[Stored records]
----------
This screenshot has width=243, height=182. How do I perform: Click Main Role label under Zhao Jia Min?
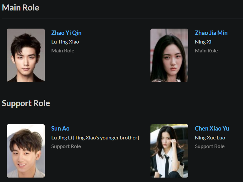206,51
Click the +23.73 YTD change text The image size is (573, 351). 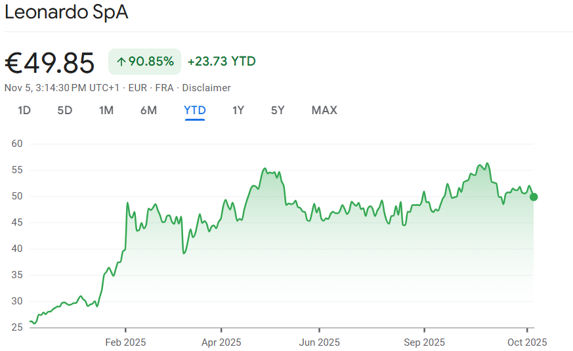tap(221, 62)
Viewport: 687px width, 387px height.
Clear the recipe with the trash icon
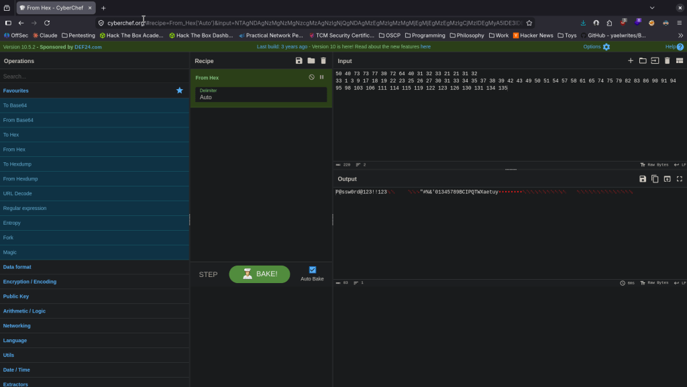(x=323, y=61)
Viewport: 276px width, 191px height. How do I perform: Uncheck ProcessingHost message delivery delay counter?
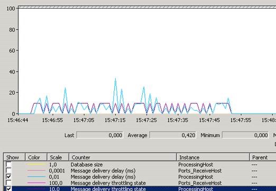coord(8,177)
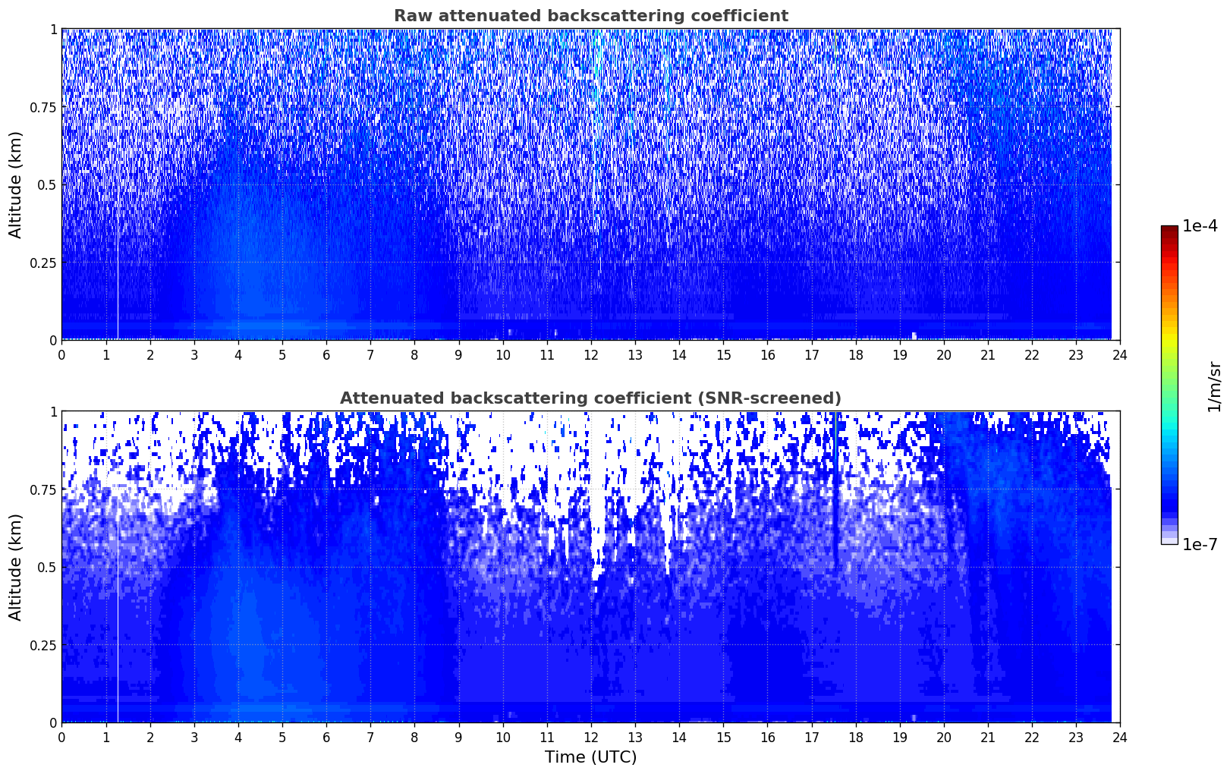Viewport: 1230px width, 774px height.
Task: Click the top plot's 'Altitude (km)' label
Action: tap(16, 184)
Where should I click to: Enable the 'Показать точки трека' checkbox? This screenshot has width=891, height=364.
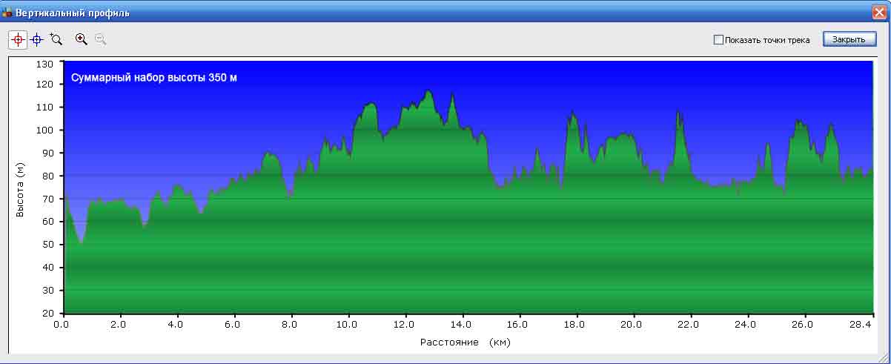click(718, 40)
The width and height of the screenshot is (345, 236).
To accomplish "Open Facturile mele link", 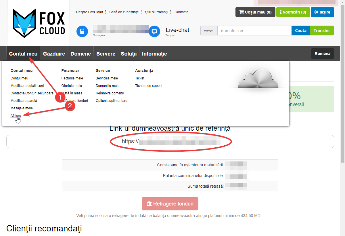I will pyautogui.click(x=72, y=78).
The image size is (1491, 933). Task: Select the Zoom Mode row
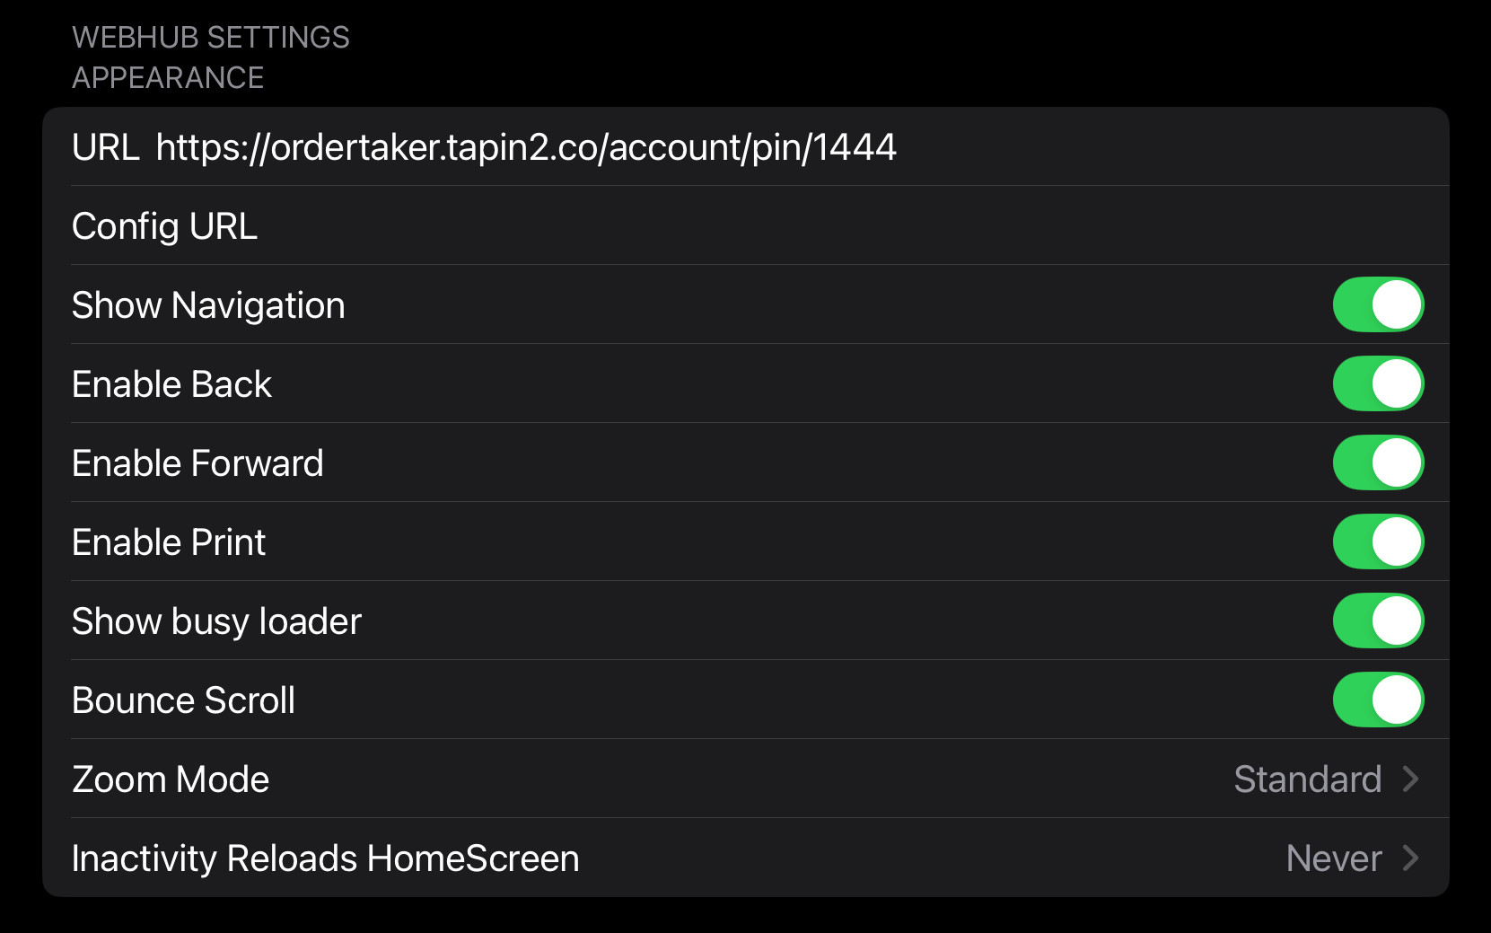[171, 779]
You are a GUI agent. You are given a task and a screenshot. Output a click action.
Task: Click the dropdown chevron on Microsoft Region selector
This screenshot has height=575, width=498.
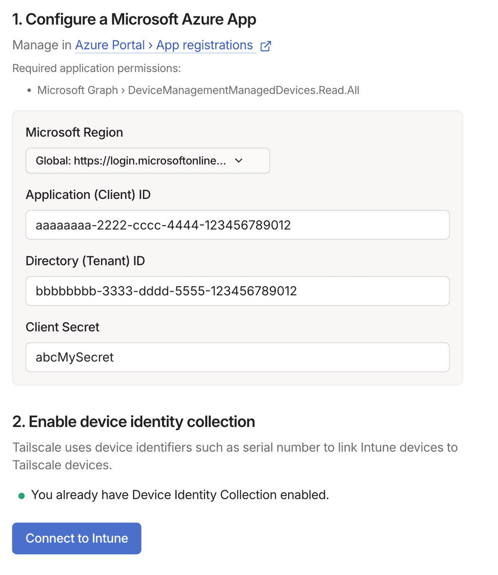239,161
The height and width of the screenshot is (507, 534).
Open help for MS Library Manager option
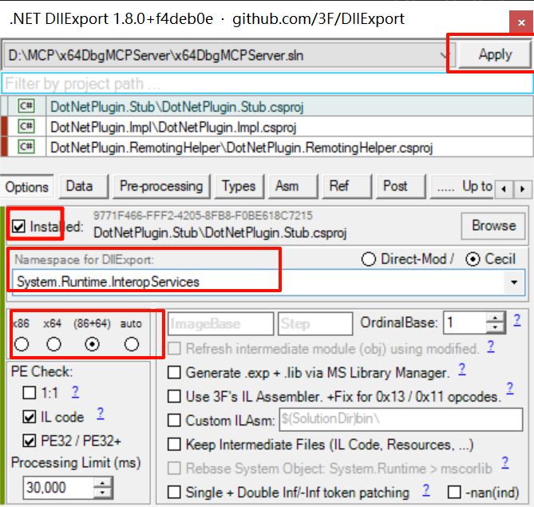pyautogui.click(x=461, y=370)
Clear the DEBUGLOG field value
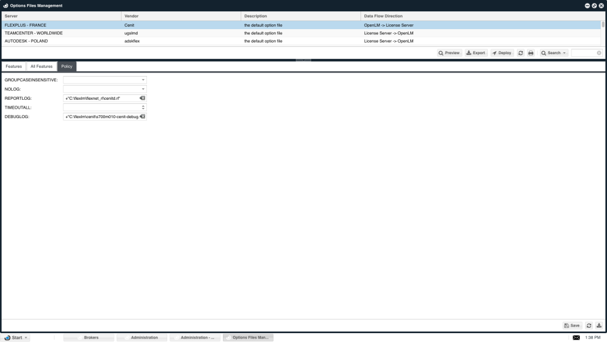The height and width of the screenshot is (342, 607). pyautogui.click(x=143, y=116)
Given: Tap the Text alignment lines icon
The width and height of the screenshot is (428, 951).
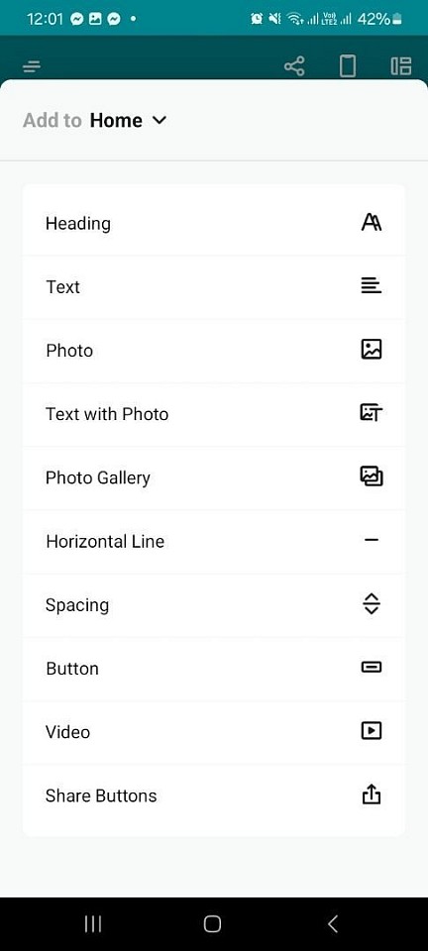Looking at the screenshot, I should coord(371,286).
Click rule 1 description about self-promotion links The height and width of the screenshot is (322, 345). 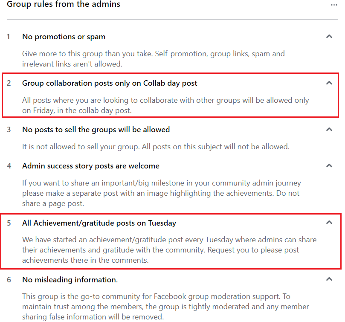154,59

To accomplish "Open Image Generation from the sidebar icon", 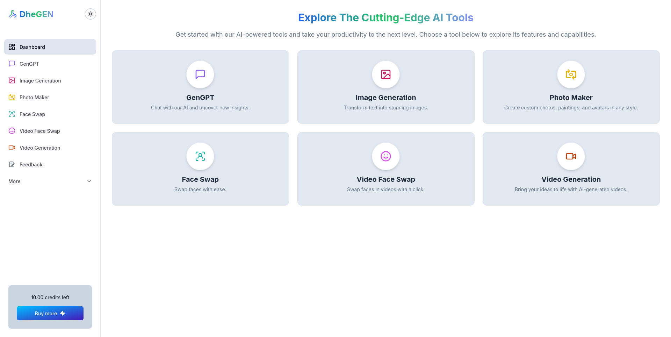I will (12, 80).
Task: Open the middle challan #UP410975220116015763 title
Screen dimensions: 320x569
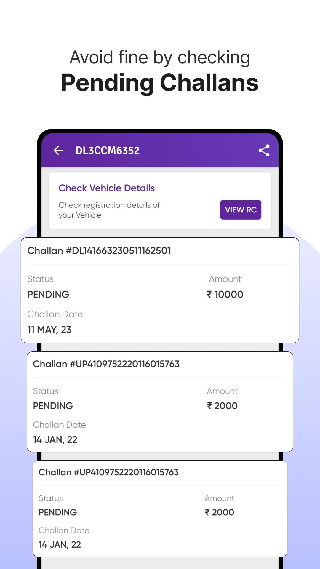Action: click(106, 364)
----------
### [Activity]
Starting at the line that contains "Task: Open the", please write out every line to the end of the entries, inclusive, copied exactly and with pictures omitted.

### [Answer below]
Task: Open the middle challan #UP410975220116015763 title
Screen dimensions: 320x569
Action: click(106, 364)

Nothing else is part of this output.